### GOAL OF THE EXERCISE
Output the lines from the one containing "1500x761 pixels." through the one containing "point(21,76)", exactly as they appear, both included.

[START OF TASK INPUT]

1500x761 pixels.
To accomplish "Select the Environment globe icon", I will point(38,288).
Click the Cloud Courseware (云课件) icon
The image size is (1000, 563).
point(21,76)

[END OF TASK INPUT]
[START OF TASK INPUT]

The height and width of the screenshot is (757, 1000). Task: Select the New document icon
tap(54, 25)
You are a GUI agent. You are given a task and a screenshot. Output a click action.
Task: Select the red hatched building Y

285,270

[END OF TASK INPUT]

### WRITTEN REPLY
1500x761 pixels.
To accomplish "Select the Environment globe icon", I will point(38,288).
Click the Cloud Courseware (云课件) icon
The image size is (1000, 563).
point(21,76)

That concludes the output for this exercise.